Cobalt gems luminous in the bright light

A pair of kingfishers perch waterside.
A pair of kingfishers perch waterside. Photograph: Lisa Geoghegan/Alamy

In the days before we gave names to storms, an anonymous blow laid low a riverside tree. Years later, leafless and lifeless, its branches bare of bark, the tree still lay across the water, an antlered jetty.

That gale had heaved the tree over, root plate and all, taking a giant’s bite out of the riverbank. The tree’s sheared and weathered anchors stuck out like pirates’ bones from the caked soil at the base of the trunk. A long-ago flood had wrapped a silt-stained shred of black plastic around one of the protruding roots.

I was wondering about climbing down into this earthy hollow in search of archaeological treasure – a clay pipe or a lodged penny, perhaps – when a peeping commotion sounded from downstream.

Two kingfishers were engaged in a mazy beak-to-tail chase.

The birds were luminous in the bright light, cobalt gems that glittered but did not sparkle, as if they had stolen the sun’s rays and refused to give them back. They followed the twisting contours of the river as a train might hold to the tracks, keeping a steady course, a couple of metres above the water. One suddenly turned in front of a willow and doubled back, its follower still in close pursuit.

I leapt at the possibility of seeing the chasing kingfishers from swan’s eye level and jumped into the pit, scuffing nettles with my shins as I tumbled down. Crouched in the dugout, out of sight and expectant, I heard the loud peeps grew louder and then there were the birds almost directly overhead. I caught an impression of white flashes and undercarriages of deep orange, dulled in the shade.
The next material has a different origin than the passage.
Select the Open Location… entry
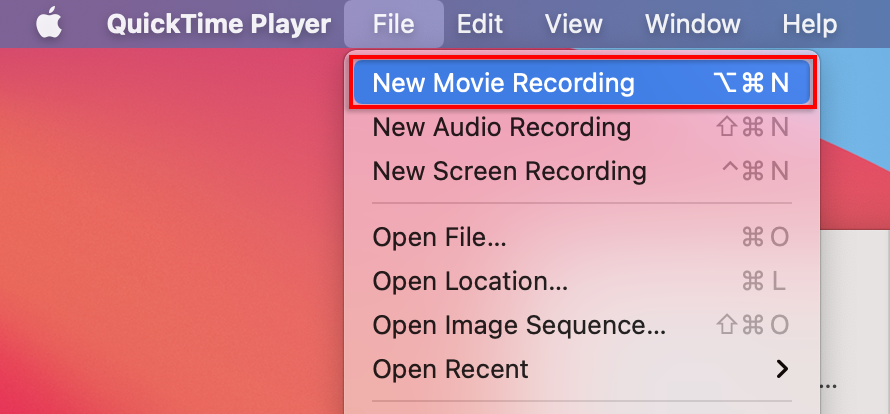 470,281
Most of all, these birds drew my eyes to the front – to those disproportionate daggers of beaks, a clear line dividing mandibles that might snap on a fish later the same day. And behind those formidable weapons, a dark, dispassionate eye that guided them at a speed greater than conscious thought.

For a split second I was reminded of fighter jets, and once they had shot past I found myself standing up in admiration.